• **Extract to read**:
○ ○ ○ ○ ○ ○ ○

Under the hood: Maximum Likelihood Estimation (MLE)

Understand the working mechanism of one of the most used statistical methods.

Murat Koptur


October 1, 2022


Maximum likelihood is a method for constructing an estimator for an unknown parameter \(\theta\), which was introduced by Fisher in 1912. Method can be applied in most problems and often gives a reasonable estimator for \(\theta\), and if sample size is big, the method will give an excellent estimator of \(\theta\). For these reasons, the method is most widely used estimation method in statistics \(^2\).

Maximum likelihood estimation can be described as follow: suppose that we observed \(X_1,\cdots,X_n\) from a distribution \(f(x|\theta)\). Then we define the likelihood function (the joint probability of the observed data viewed as a function of parameters of the statistical model) as

\[L(\theta)=f(x_1,\ldots,x_n|\theta)=f(x_1|\theta)\cdots f(x_n|\theta)\]

Since \(\text{log}\) is a monotonic increasing function, maximizing \(L(\theta)\) is equivalent to maximizing \(\text{log}L(\theta)\). Then we define the log-likelihood function as

\[l(\theta)=\text{log}L(\theta)=\text{log}\prod_{i=1}^n f(X_i|\theta)=\sum_{i=1}^n\text{log}f(X_i|\theta)\]

Maximizing \(l(\theta)\) with respect to \(\theta\) will give us the MLE \(^{2,3}\):



Estimate the distribution parameters

Assume that we observed \(15\) different \(X_i\) values from Poisson distribution with unknown \(\lambda\) (we simulate the data, so we know the true value of parameter \(\lambda = 3\)):

obs_pois <- rpois(15, 3)

○ ○ ○ ○ ○ ○ ○

• **Short problem 1**: From the MLE article, extract the passage from "Assume that we" up to and including "<- rpois(15, 3)".
• **Short problem 2**: List every reason the MLE article gives for maximum likelihood being the most widely used estimation method in statistics.
• **Short problem 3**: According to the MLE article, who introduced maximum likelihood, and in what year?

• **Supplied data**:
○ ○ ○ ○ ○ ○ ○

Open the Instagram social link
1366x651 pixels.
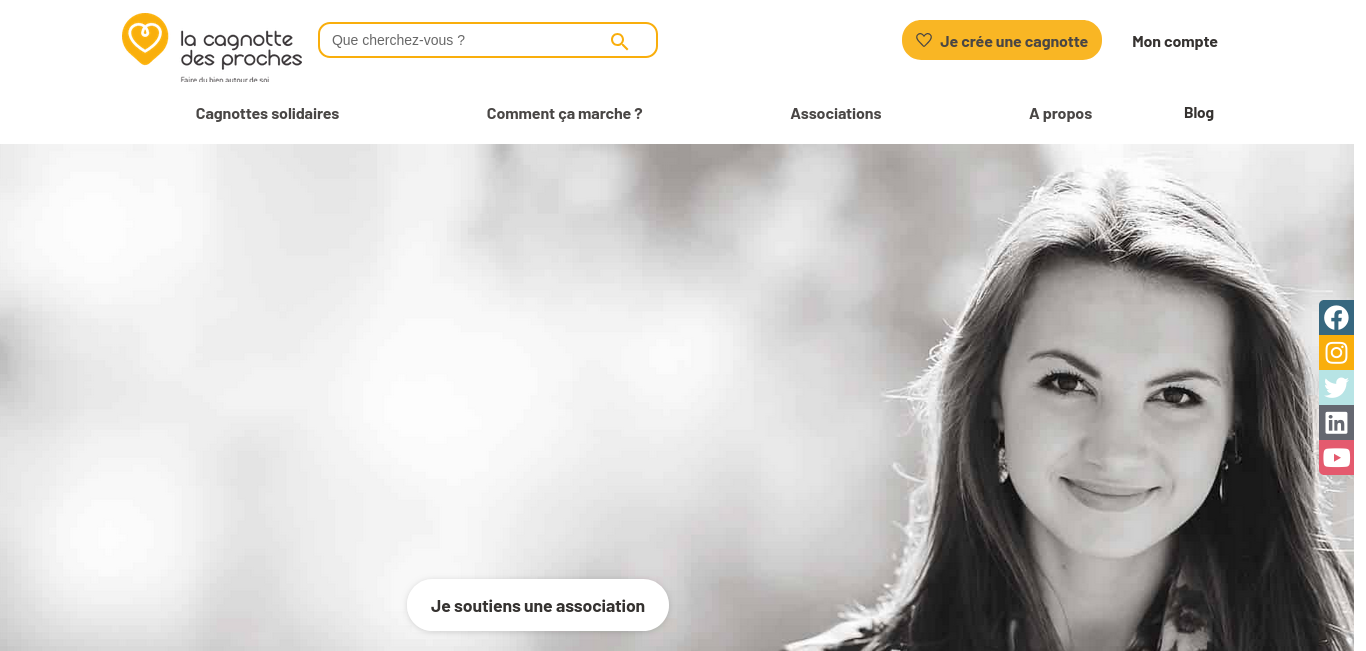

○ ○ ○ ○ ○ ○ ○

• **Exercise solution 1**:
Assume that we observed \(15\) different \(X_i\) values from Poisson distribution with unknown \(\lambda\) (we simulate the data, so we know the true value of parameter \(\lambda = 3\)):

obs_pois <- rpois(15, 3)

• **Exercise solution 2**:
- It can be applied in most problems.
- It often gives a reasonable estimator for θ.
- If the sample size is big, it gives an excellent estimator of θ.

• **Exercise solution 3**: Fisher introduced it in 1912.